Fr Robert Hendrickson

Dear Friends in Christ,

Today is known as Laetare Sunday on the Church calendar. The name comes from the Latin word “laetare,” meaning “rejoice,” which historically is also the opening word of the introit of the liturgy on this day.

Laetare Sunday serves as a “shot in the arm” during the Lenten season, offering a break from the penitential focus and encouraging hope and joy as the Church prepares for the celebration of Easter.

We look up from the somber reflection of Lent toward the hope on the horizon. It’s the reminder that all of this Lenten wilderness wandering is going somewhere. And that somewhere is a very specific place. It is to the empty tomb. It is to the joy of Easter.

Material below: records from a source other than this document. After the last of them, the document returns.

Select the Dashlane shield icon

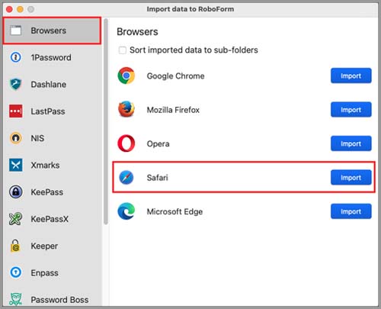(x=16, y=84)
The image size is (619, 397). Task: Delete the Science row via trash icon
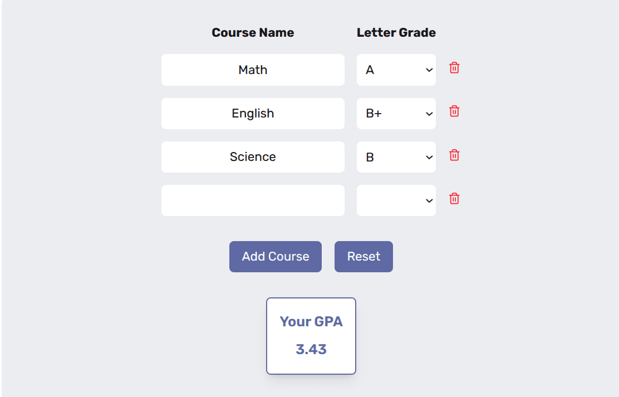pos(454,155)
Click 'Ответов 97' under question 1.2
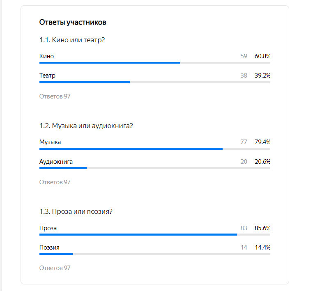The image size is (329, 291). (x=55, y=182)
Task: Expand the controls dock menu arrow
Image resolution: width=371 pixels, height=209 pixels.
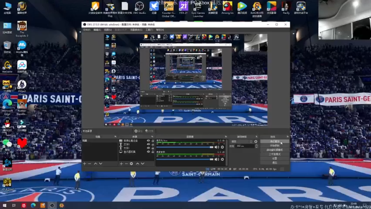Action: [288, 137]
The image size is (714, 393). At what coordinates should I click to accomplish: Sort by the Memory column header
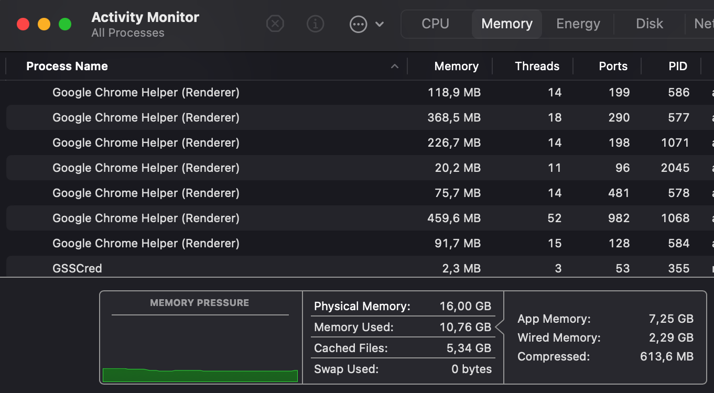456,67
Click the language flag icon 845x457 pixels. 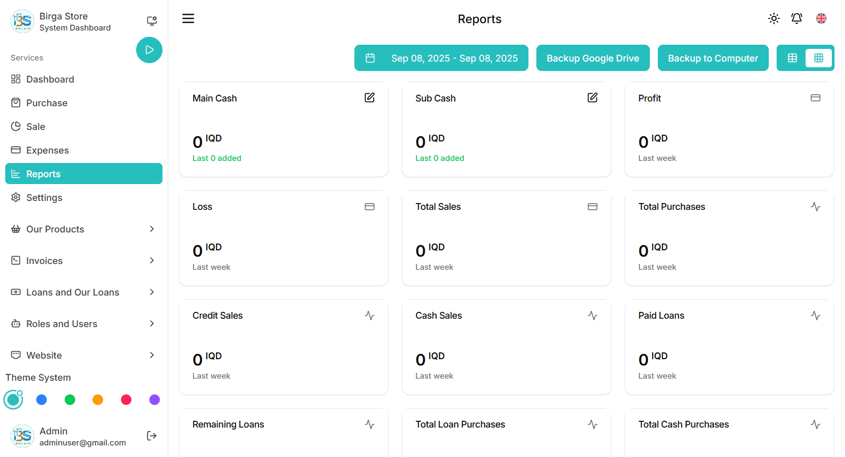tap(821, 18)
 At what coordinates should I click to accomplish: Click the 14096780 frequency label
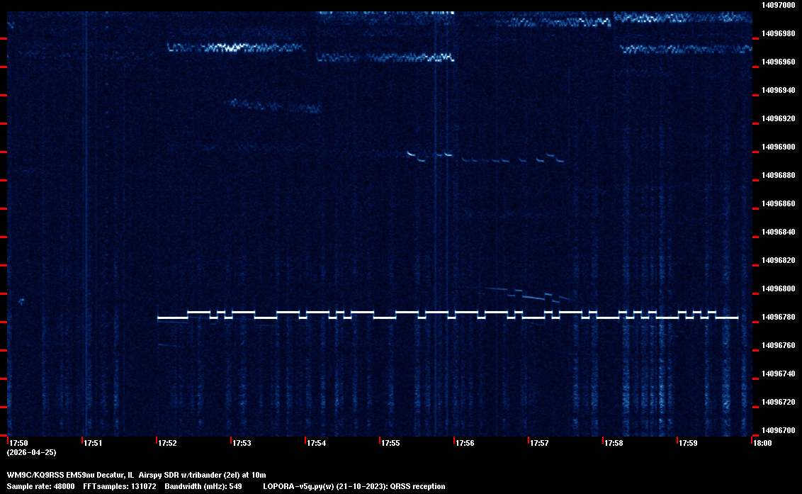pyautogui.click(x=778, y=317)
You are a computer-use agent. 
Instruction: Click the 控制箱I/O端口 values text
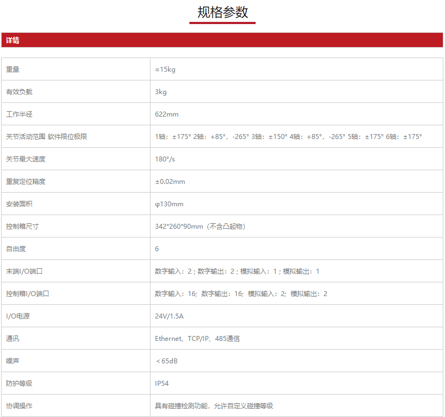point(241,294)
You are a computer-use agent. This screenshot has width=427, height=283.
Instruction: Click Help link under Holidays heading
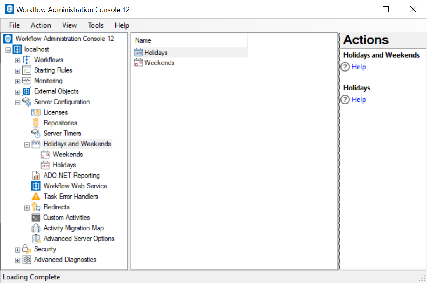coord(358,100)
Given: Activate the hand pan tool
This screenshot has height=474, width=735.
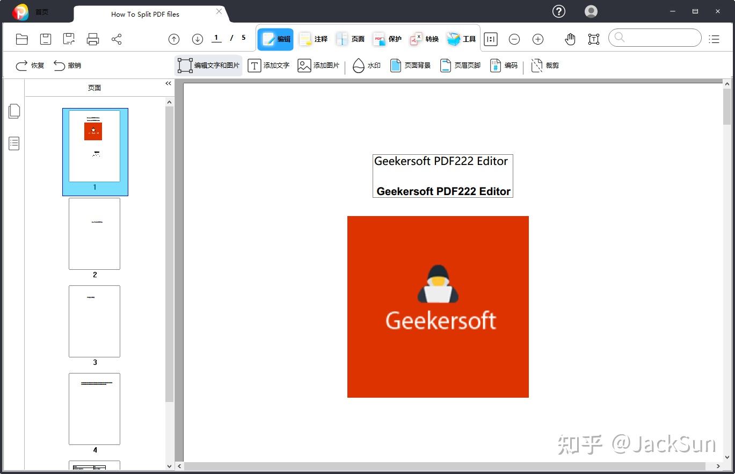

In some ways Laetare Sunday is the default mode of Christian living.

While there have been flavors of Christianity that have dwelt deeply in the realities of the cross and the need for repentance there has been a modern turn toward proclaiming that we are an Easter people and should focus instead on the joy of resurrection and new life.

The reality for most people is probably somewhere more in the middle.

A self-recriminating obsession with our sinfulness is its own kind of hubris. We elevate sin to a place where we forget that we worship and follow one who takes away sin.

But a relentlessly cheery blindness to the reality of human pain and suffering makes a mockery of the lived experience of us all and of the experience of Christ and the cross.

Laetare’s rose vestments are not the gold and white of Easter nor are they the deep violet of Lent. They are a blend. They are a unique tension between love and loss, hurt and hope, life and death, today and tomorrow.

So today we live into the tension. We look up from the path to see something there on the horizon. In the distance it looks to be a cross but we’ll see more clearly as the light rises and shows the way.